→ **Exercise requirements**
Starting at the first line of the data below, retype every line up to and including the one containing "Blog (1127, 280)".

________

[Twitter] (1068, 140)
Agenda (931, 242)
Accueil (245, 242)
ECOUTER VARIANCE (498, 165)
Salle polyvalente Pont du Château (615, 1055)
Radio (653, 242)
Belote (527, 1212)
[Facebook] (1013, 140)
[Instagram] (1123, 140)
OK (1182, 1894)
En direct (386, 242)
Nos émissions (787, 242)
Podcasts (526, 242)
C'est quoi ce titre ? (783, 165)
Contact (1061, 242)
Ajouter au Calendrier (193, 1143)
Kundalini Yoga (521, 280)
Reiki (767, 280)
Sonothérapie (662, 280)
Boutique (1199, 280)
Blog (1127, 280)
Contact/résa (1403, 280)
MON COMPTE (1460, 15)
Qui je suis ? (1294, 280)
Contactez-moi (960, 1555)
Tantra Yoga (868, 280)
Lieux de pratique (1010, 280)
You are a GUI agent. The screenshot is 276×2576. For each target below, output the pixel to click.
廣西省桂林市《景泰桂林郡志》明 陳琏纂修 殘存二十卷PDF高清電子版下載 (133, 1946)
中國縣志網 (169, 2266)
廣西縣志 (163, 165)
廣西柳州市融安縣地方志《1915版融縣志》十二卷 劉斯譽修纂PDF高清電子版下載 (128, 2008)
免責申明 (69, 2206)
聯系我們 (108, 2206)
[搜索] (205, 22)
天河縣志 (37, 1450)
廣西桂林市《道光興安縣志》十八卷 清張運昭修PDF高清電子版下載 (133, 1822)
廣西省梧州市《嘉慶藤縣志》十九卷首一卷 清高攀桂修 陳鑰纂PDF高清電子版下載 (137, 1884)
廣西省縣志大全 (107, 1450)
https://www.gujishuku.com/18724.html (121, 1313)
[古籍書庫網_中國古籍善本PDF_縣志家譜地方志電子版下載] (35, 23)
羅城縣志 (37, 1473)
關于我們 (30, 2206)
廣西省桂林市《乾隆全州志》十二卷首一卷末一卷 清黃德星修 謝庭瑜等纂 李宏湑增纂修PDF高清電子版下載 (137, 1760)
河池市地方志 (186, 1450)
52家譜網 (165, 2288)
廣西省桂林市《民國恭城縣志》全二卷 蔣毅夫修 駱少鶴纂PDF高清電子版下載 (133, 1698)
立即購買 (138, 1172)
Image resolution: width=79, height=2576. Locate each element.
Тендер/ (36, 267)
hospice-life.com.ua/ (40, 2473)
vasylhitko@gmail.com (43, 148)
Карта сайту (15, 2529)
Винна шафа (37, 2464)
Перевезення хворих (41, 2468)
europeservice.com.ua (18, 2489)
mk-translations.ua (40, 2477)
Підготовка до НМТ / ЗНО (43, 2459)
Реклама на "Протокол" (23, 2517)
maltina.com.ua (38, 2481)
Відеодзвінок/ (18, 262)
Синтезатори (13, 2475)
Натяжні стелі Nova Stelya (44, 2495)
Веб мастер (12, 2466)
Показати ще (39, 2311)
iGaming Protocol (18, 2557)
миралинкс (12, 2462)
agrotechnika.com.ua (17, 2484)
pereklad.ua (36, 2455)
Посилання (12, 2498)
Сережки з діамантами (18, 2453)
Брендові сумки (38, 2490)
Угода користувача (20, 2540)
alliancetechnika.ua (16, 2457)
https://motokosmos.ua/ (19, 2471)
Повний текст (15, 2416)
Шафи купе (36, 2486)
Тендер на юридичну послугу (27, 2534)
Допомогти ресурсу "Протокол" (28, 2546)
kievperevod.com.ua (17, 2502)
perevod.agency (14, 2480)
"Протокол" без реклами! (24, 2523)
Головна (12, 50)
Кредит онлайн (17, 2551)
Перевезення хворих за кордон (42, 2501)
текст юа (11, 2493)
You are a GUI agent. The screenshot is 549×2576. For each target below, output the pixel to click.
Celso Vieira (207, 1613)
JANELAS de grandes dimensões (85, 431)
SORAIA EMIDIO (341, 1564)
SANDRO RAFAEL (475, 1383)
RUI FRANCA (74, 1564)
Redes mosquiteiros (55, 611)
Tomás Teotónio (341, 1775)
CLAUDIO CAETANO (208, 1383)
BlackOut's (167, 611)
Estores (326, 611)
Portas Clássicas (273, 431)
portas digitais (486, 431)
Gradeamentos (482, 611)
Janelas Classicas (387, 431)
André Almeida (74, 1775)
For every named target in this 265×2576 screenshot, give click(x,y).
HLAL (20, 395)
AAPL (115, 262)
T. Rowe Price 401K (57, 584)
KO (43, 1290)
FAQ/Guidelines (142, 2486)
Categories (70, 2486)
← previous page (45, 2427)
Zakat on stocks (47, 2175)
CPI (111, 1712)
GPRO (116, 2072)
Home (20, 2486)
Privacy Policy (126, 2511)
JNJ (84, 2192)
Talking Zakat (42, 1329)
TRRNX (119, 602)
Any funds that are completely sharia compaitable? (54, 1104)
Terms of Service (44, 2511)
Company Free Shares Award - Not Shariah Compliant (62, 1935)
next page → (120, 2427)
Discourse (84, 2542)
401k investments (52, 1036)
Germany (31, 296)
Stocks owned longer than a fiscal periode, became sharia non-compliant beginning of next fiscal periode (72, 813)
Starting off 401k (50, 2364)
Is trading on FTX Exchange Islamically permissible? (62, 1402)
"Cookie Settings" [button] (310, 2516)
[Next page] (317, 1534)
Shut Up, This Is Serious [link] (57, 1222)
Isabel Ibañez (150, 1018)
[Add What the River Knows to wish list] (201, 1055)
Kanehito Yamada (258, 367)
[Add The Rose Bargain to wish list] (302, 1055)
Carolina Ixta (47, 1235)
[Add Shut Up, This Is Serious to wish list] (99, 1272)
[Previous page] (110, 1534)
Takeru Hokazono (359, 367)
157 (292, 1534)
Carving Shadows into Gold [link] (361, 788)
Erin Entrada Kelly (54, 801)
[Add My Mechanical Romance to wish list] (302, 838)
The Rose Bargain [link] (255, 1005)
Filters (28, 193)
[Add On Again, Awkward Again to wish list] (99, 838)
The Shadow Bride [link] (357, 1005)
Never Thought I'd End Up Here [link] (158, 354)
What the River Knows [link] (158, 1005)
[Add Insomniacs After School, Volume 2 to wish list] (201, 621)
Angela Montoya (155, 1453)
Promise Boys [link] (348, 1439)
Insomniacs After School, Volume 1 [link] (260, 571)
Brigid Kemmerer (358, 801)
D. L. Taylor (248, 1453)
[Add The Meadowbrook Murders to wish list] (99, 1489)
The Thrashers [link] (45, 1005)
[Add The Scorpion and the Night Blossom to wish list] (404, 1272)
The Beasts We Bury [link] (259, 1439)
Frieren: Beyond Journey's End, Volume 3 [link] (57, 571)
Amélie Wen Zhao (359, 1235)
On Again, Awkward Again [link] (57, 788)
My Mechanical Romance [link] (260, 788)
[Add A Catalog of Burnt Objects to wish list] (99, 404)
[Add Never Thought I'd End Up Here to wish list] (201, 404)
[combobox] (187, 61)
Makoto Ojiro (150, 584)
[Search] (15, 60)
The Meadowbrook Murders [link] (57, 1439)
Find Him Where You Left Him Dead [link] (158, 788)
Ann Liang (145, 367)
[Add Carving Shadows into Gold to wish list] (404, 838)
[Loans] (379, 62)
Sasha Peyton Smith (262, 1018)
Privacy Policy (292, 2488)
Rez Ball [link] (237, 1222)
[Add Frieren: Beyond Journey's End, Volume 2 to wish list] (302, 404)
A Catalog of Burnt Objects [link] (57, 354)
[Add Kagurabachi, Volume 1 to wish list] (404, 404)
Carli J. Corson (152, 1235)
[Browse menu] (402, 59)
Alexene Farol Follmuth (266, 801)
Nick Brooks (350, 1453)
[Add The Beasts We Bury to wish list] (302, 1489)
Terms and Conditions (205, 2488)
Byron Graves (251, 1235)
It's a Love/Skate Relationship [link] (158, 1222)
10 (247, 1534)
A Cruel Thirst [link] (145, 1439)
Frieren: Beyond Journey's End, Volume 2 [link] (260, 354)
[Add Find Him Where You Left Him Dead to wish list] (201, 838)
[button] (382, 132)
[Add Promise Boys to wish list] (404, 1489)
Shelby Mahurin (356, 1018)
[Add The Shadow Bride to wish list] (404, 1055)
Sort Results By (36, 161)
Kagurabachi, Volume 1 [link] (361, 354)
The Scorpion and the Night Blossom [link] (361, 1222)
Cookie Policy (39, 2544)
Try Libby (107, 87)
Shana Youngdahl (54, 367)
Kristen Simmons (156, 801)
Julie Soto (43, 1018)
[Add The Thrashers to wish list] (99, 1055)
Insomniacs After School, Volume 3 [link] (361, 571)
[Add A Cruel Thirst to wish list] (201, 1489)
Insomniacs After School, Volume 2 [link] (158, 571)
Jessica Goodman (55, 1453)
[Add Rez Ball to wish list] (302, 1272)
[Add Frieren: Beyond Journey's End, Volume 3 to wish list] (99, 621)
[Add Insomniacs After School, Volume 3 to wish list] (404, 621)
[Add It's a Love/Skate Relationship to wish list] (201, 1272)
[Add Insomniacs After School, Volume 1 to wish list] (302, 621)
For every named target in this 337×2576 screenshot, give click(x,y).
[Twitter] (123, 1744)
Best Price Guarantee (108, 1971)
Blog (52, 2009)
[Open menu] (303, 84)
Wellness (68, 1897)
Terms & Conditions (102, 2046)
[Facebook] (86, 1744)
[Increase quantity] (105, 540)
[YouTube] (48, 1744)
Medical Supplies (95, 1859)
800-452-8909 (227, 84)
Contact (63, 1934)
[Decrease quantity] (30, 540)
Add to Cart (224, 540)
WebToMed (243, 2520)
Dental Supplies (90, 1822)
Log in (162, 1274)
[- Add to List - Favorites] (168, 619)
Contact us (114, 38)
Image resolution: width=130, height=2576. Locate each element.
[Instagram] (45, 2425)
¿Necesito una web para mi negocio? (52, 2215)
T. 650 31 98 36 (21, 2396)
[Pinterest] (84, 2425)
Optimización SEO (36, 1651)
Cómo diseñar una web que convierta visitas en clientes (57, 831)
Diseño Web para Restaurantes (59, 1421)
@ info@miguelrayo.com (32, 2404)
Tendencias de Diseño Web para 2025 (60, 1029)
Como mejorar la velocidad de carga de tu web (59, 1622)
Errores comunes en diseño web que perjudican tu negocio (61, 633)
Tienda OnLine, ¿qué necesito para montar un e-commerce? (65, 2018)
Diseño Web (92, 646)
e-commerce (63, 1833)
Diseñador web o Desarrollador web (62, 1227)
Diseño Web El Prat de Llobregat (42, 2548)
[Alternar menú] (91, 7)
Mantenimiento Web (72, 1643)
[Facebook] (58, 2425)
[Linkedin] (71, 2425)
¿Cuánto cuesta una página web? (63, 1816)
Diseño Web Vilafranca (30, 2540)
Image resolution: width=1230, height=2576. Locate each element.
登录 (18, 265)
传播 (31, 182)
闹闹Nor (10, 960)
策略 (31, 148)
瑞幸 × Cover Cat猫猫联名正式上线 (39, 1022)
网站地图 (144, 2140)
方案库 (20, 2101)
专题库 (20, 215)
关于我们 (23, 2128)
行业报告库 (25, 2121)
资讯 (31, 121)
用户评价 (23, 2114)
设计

________

→ **Task response**
[Twitter] (1068, 140)
Agenda (931, 242)
Accueil (245, 242)
ECOUTER VARIANCE (498, 165)
Salle polyvalente Pont du Château (615, 1055)
Radio (653, 242)
Belote (527, 1212)
[Facebook] (1013, 140)
[Instagram] (1123, 140)
OK (1182, 1894)
En direct (386, 242)
Nos émissions (787, 242)
Podcasts (526, 242)
C'est quoi ce titre ? (783, 165)
Contact (1061, 242)
Ajouter au Calendrier (193, 1143)
Kundalini Yoga (521, 280)
Reiki (767, 280)
Sonothérapie (662, 280)
Boutique (1199, 280)
Blog (1127, 280)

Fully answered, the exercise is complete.